Start of Excerpted text

Saturday, July 14, 2012

Camping

I volunteered to drive my grandfather's Winnabago so that he could ride with my parents and get some rest. After they packed up their car, they went on ahead of us to the camp site's rental office to return some borrowed gear and settle up on our debt. All strapped in, except for Seth, who sat between me and my grandmother, leaned forward; elbows propped up on the head rests, I turned to back out of our camping spot. My two little girls, Jocelyn, age 5, and Lila, age 2, were passed out asleep before we could even get their seat belts buckled. It had been a busy weekend of white water rafting, tubing and camping on the Oconee River with my parents and grand parents but it had come to an end and time to head home.

Within moments of being in reverse, I realized the massive vehicle did not have enough room to get turned around before it would head into a guard rail. I checked out my options. I could pull forward and vere to the right and head into a round about and it seemed like the best and only option but there was down side. A sign nearby read, "Cars and small trucks only". Apparently, there was a steep down grade of the road at the bottom of the round about and unsafe for large, heavy vehicles. Throwing caution to the wind, trusting my driving abilities, and feeling like I had no other choice, I headed down into the turn around. How bad could it be?

End of Excerpted text
Start of Recorded information

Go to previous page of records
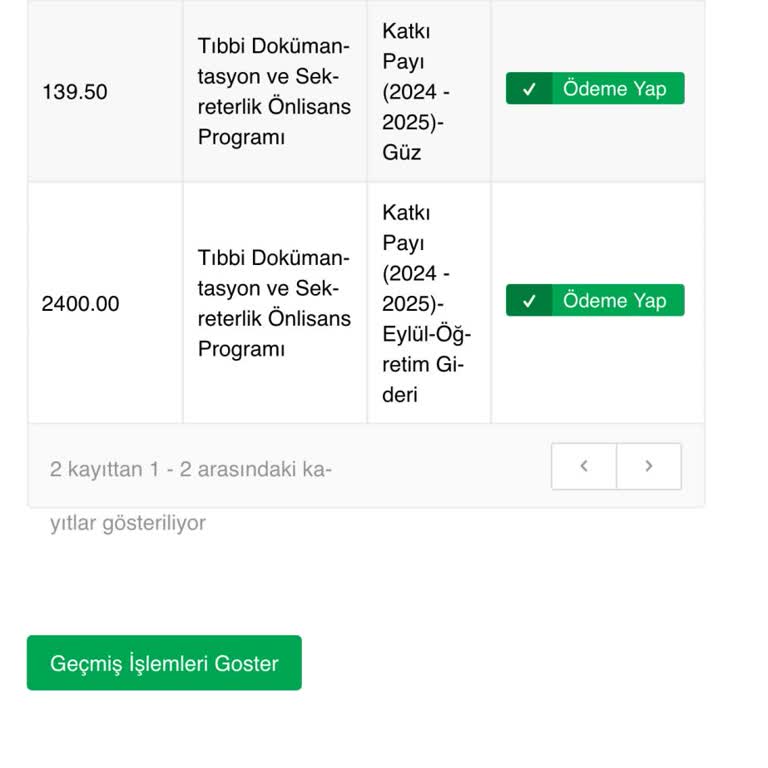 click(x=584, y=466)
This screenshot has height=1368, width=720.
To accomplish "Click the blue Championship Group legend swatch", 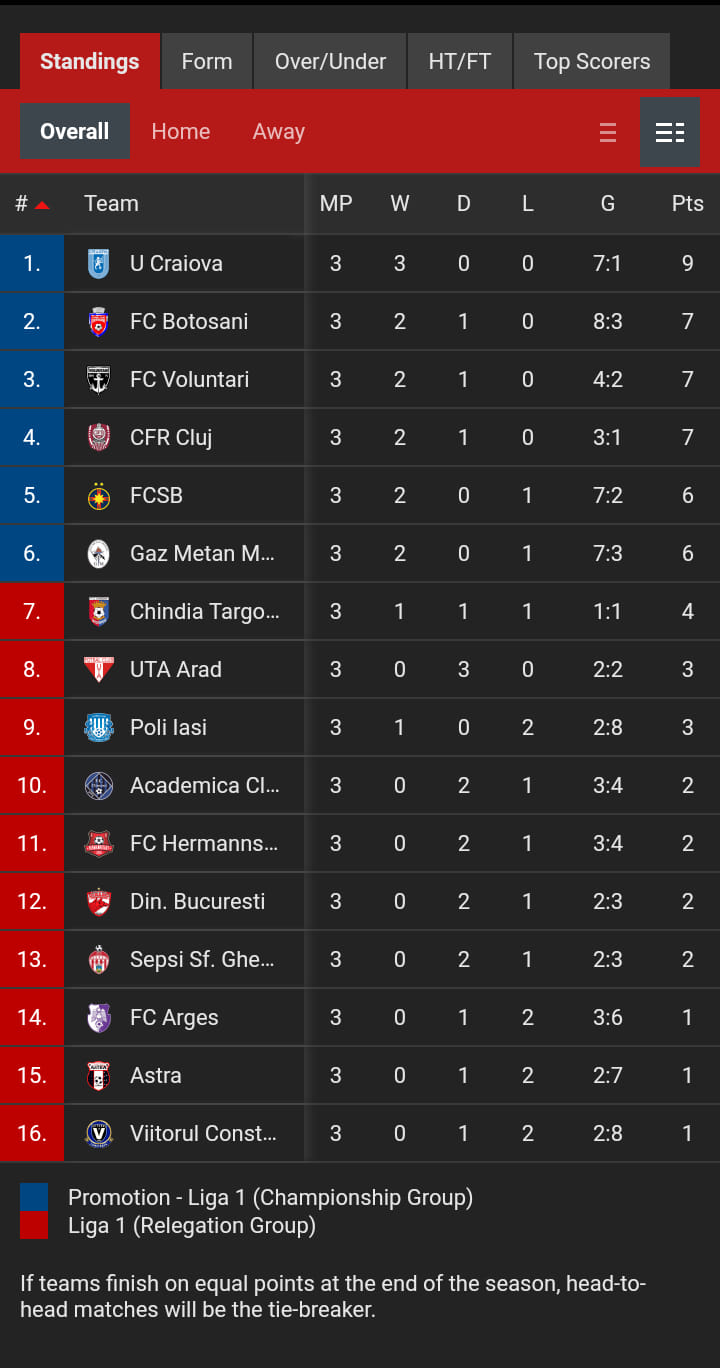I will [x=34, y=1197].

End of Recorded information

Tasks
1 - In the camping account, translate this sentence into Spanish: "My two little girls, Jocelyn, age 5, and Lila, age 2, were passed out asleep before we could even get their seat belts buckled."
2 - Carry the camping account forward from its final line, keeping the same first-person voice.

Responses by task
1 - Mis dos niñas pequeñas, Jocelyn, de 5 años, y Lila, de 2, se quedaron profundamente dormidas antes de que pudiéramos siquiera abrocharles los cinturones de seguridad.

2 -
"SETH!!!! WHAT DO I DO? WHAT DO I DO?" I was screaming at the top of my lungs in sheer panic. My hands tightly gripped the stiring wheel turning my knuckles white. My foot pumped the brakes so hard my calf was cramping, but the winnabago only picked up speed regardless of my efforts to stop it. The sign of warning had proven itself right and I was in deep regret for testing it. "SEEEEEEEETH!" I continued, but my husband sat in silence, not moving, not even a worried look on his face; in fact, all my passangers seemed to be completely unscathed by what was going on and I grew angry and confused. We were heading straight into the raging waters of the river and no one seemed to be bothered in the least bit. Our fate was the river, there was no way around it, all I could do was brace myself and pray.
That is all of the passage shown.